TRY IT:
Please restate the data word for word.

※

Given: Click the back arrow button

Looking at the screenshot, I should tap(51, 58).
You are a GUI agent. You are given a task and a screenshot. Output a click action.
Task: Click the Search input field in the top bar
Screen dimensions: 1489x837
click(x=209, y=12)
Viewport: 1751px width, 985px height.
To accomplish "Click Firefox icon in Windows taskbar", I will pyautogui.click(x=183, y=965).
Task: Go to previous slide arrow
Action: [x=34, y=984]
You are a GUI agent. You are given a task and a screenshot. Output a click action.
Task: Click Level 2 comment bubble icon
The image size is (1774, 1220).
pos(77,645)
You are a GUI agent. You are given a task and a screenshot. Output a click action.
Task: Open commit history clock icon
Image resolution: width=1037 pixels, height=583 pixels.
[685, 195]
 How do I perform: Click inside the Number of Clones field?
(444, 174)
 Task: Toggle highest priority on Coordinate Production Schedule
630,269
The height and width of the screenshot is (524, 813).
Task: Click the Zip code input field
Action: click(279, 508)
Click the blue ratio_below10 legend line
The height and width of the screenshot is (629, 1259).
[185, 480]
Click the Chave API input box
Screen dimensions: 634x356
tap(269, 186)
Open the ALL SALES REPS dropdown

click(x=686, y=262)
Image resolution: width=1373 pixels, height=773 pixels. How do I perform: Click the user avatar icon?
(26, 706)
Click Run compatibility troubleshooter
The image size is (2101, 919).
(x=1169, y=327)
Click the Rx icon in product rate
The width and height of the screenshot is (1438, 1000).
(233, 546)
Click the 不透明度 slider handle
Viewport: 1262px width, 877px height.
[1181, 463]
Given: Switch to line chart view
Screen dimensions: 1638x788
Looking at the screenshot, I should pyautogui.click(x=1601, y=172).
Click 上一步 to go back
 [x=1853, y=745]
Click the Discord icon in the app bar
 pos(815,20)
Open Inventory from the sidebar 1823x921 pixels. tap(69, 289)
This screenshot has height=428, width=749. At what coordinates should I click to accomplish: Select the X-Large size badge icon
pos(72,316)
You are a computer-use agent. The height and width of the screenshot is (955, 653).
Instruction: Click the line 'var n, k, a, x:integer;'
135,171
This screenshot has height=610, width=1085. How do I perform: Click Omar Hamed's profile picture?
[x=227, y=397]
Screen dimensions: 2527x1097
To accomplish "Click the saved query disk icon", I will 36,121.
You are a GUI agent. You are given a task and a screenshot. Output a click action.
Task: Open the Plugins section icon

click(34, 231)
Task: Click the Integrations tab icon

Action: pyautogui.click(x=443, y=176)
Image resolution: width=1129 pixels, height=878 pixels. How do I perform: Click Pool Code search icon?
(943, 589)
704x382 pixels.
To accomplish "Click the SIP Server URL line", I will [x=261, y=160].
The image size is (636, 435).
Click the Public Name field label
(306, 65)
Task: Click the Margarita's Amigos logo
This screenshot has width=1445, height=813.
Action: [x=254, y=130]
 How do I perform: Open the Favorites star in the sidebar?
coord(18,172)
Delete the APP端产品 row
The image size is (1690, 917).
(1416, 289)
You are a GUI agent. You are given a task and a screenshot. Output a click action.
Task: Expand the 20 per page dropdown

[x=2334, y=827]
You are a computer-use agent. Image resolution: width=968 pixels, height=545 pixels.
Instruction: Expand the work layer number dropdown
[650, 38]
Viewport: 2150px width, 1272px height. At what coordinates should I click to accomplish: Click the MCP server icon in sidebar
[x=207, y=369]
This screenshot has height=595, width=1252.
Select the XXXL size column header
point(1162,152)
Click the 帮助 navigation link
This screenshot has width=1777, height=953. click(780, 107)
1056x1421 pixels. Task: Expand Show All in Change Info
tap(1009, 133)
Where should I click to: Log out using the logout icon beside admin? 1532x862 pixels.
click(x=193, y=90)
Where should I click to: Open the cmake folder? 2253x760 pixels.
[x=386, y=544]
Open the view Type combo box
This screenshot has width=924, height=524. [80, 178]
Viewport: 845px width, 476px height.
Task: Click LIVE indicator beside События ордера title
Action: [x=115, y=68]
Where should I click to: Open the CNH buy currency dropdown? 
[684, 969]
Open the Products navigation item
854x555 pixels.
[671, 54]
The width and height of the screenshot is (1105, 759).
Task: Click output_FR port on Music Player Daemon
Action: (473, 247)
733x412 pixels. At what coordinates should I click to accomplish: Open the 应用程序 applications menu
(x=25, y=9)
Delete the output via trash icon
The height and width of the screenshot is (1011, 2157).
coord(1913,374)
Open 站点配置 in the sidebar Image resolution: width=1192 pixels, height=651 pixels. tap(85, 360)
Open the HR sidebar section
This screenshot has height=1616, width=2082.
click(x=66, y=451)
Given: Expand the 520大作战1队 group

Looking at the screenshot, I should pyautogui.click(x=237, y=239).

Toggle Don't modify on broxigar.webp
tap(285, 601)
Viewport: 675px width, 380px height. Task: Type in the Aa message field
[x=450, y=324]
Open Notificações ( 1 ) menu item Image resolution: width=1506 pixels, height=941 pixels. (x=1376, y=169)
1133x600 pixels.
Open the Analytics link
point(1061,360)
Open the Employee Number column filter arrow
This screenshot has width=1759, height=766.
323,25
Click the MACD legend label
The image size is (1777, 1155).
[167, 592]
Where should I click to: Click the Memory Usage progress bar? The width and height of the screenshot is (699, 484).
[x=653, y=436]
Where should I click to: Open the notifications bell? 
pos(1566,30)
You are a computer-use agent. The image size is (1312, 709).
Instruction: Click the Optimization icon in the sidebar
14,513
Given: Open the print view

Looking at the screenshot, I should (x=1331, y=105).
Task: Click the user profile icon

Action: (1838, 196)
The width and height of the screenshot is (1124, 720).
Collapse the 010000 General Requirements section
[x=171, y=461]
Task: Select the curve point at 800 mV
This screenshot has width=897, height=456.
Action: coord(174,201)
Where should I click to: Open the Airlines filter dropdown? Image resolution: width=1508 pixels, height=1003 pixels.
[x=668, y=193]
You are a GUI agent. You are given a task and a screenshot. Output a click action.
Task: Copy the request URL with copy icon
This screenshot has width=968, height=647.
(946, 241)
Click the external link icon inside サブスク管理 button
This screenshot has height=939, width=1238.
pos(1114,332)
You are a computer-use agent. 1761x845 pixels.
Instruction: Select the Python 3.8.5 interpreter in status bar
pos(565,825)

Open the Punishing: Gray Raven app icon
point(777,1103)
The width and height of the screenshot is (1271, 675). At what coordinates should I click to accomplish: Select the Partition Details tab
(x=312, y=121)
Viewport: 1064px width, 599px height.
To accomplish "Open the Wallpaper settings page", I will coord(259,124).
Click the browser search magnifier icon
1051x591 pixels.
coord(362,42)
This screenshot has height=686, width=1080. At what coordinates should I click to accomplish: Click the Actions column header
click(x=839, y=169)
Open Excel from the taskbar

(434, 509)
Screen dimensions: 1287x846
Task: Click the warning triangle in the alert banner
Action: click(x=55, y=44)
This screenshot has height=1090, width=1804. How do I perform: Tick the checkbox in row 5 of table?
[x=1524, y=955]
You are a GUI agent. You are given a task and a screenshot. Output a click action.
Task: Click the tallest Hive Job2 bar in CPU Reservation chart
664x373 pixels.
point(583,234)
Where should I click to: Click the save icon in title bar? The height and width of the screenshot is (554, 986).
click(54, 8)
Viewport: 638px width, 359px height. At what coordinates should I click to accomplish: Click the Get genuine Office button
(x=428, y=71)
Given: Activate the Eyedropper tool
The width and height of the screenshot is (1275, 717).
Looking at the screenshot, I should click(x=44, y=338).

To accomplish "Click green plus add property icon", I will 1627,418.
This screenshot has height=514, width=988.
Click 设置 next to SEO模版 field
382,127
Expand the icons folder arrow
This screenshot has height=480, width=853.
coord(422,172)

※

RESPONSE FOR THIS EXERCISE:
Given: Click the back arrow button

Looking at the screenshot, I should tap(51, 58).
You are a GUI agent. You are given a task and a screenshot. Output a click action.
Task: Click the Search input field in the top bar
Screen dimensions: 1489x837
click(x=209, y=12)
Viewport: 1751px width, 985px height.
To accomplish "Click Firefox icon in Windows taskbar", I will pyautogui.click(x=183, y=965).
Task: Go to previous slide arrow
Action: [x=34, y=984]
You are a GUI agent. You are given a task and a screenshot. Output a click action.
Task: Click Level 2 comment bubble icon
The image size is (1774, 1220).
pos(77,645)
You are a GUI agent. You are given a task and a screenshot. Output a click action.
Task: Open commit history clock icon
Image resolution: width=1037 pixels, height=583 pixels.
[685, 195]
 How do I perform: Click inside the Number of Clones field?
(444, 174)
 Task: Toggle highest priority on Coordinate Production Schedule
630,269
The height and width of the screenshot is (524, 813).
Task: Click the Zip code input field
Action: click(279, 508)
Click the blue ratio_below10 legend line
The height and width of the screenshot is (629, 1259).
[185, 480]
Click the Chave API input box
Screen dimensions: 634x356
tap(269, 186)
Open the ALL SALES REPS dropdown

click(x=686, y=262)
Image resolution: width=1373 pixels, height=773 pixels. How do I perform: Click the user avatar icon?
(26, 706)
Click Run compatibility troubleshooter
The image size is (2101, 919).
(x=1169, y=327)
Click the Rx icon in product rate
The width and height of the screenshot is (1438, 1000).
(233, 546)
Click the 不透明度 slider handle
Viewport: 1262px width, 877px height.
[1181, 463]
Given: Switch to line chart view
Screen dimensions: 1638x788
Looking at the screenshot, I should pyautogui.click(x=1601, y=172).
Click 上一步 to go back
 [x=1853, y=745]
Click the Discord icon in the app bar
 pos(815,20)
Open Inventory from the sidebar 1823x921 pixels. tap(69, 289)
This screenshot has height=428, width=749. At what coordinates should I click to accomplish: Select the X-Large size badge icon
pos(72,316)
You are a computer-use agent. The height and width of the screenshot is (955, 653).
Instruction: Click the line 'var n, k, a, x:integer;'
135,171
This screenshot has height=610, width=1085. How do I perform: Click Omar Hamed's profile picture?
[x=227, y=397]
Screen dimensions: 2527x1097
To accomplish "Click the saved query disk icon", I will 36,121.
You are a GUI agent. You are given a task and a screenshot. Output a click action.
Task: Open the Plugins section icon

click(34, 231)
Task: Click the Integrations tab icon

Action: pyautogui.click(x=443, y=176)
Image resolution: width=1129 pixels, height=878 pixels. How do I perform: Click Pool Code search icon?
(943, 589)
704x382 pixels.
To accomplish "Click the SIP Server URL line", I will [x=261, y=160].
The image size is (636, 435).
Click the Public Name field label
(306, 65)
Task: Click the Margarita's Amigos logo
This screenshot has width=1445, height=813.
Action: [x=254, y=130]
 How do I perform: Open the Favorites star in the sidebar?
coord(18,172)
Delete the APP端产品 row
The image size is (1690, 917).
(1416, 289)
You are a GUI agent. You are given a task and a screenshot. Output a click action.
Task: Expand the 20 per page dropdown

[x=2334, y=827]
You are a computer-use agent. Image resolution: width=968 pixels, height=545 pixels.
Instruction: Expand the work layer number dropdown
[650, 38]
Viewport: 2150px width, 1272px height. At what coordinates should I click to accomplish: Click the MCP server icon in sidebar
[x=207, y=369]
This screenshot has height=595, width=1252.
Select the XXXL size column header
point(1162,152)
Click the 帮助 navigation link
This screenshot has width=1777, height=953. click(780, 107)
1056x1421 pixels. Task: Expand Show All in Change Info
tap(1009, 133)
Where should I click to: Log out using the logout icon beside admin? 1532x862 pixels.
click(x=193, y=90)
Where should I click to: Open the cmake folder? 2253x760 pixels.
[x=386, y=544]
Open the view Type combo box
This screenshot has width=924, height=524. [80, 178]
Viewport: 845px width, 476px height.
Task: Click LIVE indicator beside События ордера title
Action: [x=115, y=68]
Where should I click to: Open the CNH buy currency dropdown? 
[684, 969]
Open the Products navigation item
854x555 pixels.
[671, 54]
The width and height of the screenshot is (1105, 759).
Task: Click output_FR port on Music Player Daemon
Action: (473, 247)
733x412 pixels. At what coordinates should I click to accomplish: Open the 应用程序 applications menu
(x=25, y=9)
Delete the output via trash icon
The height and width of the screenshot is (1011, 2157).
coord(1913,374)
Open 站点配置 in the sidebar Image resolution: width=1192 pixels, height=651 pixels. tap(85, 360)
Open the HR sidebar section
This screenshot has height=1616, width=2082.
click(x=66, y=451)
Given: Expand the 520大作战1队 group

Looking at the screenshot, I should pyautogui.click(x=237, y=239).

Toggle Don't modify on broxigar.webp
tap(285, 601)
Viewport: 675px width, 380px height. Task: Type in the Aa message field
[x=450, y=324]
Open Notificações ( 1 ) menu item Image resolution: width=1506 pixels, height=941 pixels. (x=1376, y=169)
1133x600 pixels.
Open the Analytics link
point(1061,360)
Open the Employee Number column filter arrow
This screenshot has width=1759, height=766.
323,25
Click the MACD legend label
The image size is (1777, 1155).
[167, 592]
Where should I click to: Click the Memory Usage progress bar? The width and height of the screenshot is (699, 484).
[x=653, y=436]
Where should I click to: Open the notifications bell? 
pos(1566,30)
You are a computer-use agent. The image size is (1312, 709).
Instruction: Click the Optimization icon in the sidebar
14,513
Given: Open the print view

Looking at the screenshot, I should (x=1331, y=105).
Task: Click the user profile icon

Action: (1838, 196)
The width and height of the screenshot is (1124, 720).
Collapse the 010000 General Requirements section
[x=171, y=461]
Task: Select the curve point at 800 mV
This screenshot has width=897, height=456.
Action: coord(174,201)
Where should I click to: Open the Airlines filter dropdown? Image resolution: width=1508 pixels, height=1003 pixels.
[x=668, y=193]
You are a GUI agent. You are given a task and a screenshot. Output a click action.
Task: Copy the request URL with copy icon
This screenshot has width=968, height=647.
(946, 241)
Click the external link icon inside サブスク管理 button
This screenshot has height=939, width=1238.
pos(1114,332)
You are a computer-use agent. 1761x845 pixels.
Instruction: Select the Python 3.8.5 interpreter in status bar
pos(565,825)

Open the Punishing: Gray Raven app icon
point(777,1103)
The width and height of the screenshot is (1271, 675). At what coordinates should I click to accomplish: Select the Partition Details tab
(x=312, y=121)
Viewport: 1064px width, 599px height.
To accomplish "Open the Wallpaper settings page", I will coord(259,124).
Click the browser search magnifier icon
1051x591 pixels.
coord(362,42)
This screenshot has height=686, width=1080. At what coordinates should I click to accomplish: Click the Actions column header
click(x=839, y=169)
Open Excel from the taskbar

(434, 509)
Screen dimensions: 1287x846
Task: Click the warning triangle in the alert banner
Action: click(x=55, y=44)
This screenshot has height=1090, width=1804. How do I perform: Tick the checkbox in row 5 of table?
[x=1524, y=955]
You are a GUI agent. You are given a task and a screenshot. Output a click action.
Task: Click the tallest Hive Job2 bar in CPU Reservation chart
664x373 pixels.
point(583,234)
Where should I click to: Click the save icon in title bar? The height and width of the screenshot is (554, 986).
click(54, 8)
Viewport: 638px width, 359px height. At what coordinates should I click to accomplish: Click the Get genuine Office button
(x=428, y=71)
Given: Activate the Eyedropper tool
The width and height of the screenshot is (1275, 717).
Looking at the screenshot, I should click(x=44, y=338).

To accomplish "Click green plus add property icon", I will 1627,418.
This screenshot has height=514, width=988.
Click 设置 next to SEO模版 field
382,127
Expand the icons folder arrow
This screenshot has height=480, width=853.
coord(422,172)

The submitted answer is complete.